▶ WHAT TO WORK ON: From the data below, pick out and copy every line that contains the string "card", matching case exactly.
*** Opening of MATERIAL FOR THE TASK ***
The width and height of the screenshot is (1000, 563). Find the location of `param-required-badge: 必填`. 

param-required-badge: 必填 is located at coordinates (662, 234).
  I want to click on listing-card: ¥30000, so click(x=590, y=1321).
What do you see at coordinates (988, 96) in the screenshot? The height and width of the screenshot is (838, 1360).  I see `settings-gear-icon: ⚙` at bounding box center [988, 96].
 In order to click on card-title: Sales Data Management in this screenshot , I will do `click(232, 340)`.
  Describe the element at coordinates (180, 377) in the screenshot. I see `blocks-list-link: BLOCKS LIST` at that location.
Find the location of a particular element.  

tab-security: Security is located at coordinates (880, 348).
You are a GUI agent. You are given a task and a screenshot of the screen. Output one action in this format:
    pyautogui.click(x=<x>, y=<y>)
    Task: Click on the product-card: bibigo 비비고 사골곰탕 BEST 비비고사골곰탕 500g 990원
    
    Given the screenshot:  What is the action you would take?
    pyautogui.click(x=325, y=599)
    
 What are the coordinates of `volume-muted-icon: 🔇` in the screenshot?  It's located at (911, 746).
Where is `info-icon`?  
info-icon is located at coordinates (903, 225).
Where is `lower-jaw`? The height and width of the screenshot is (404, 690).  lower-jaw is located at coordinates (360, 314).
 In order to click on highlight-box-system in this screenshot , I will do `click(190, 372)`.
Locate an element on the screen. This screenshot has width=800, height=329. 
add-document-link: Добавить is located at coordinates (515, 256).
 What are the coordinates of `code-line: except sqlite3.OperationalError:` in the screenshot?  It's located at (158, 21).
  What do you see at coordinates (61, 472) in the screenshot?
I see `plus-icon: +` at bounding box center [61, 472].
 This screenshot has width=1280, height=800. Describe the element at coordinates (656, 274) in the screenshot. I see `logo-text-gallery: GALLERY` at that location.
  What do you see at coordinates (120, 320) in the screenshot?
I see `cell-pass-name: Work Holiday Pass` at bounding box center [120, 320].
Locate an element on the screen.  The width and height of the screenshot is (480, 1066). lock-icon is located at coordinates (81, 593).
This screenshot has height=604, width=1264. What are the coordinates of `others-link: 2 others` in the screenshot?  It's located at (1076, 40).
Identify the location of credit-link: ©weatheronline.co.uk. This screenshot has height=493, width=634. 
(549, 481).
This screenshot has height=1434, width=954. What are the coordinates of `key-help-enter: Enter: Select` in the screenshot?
*** Close of MATERIAL FOR THE TASK ***
▶ RESULT:
  I want to click on listing-card: ¥30000, so click(x=590, y=1321).
 In order to click on card-title: Sales Data Management in this screenshot , I will do `click(232, 340)`.
    Task: Click on the product-card: bibigo 비비고 사골곰탕 BEST 비비고사골곰탕 500g 990원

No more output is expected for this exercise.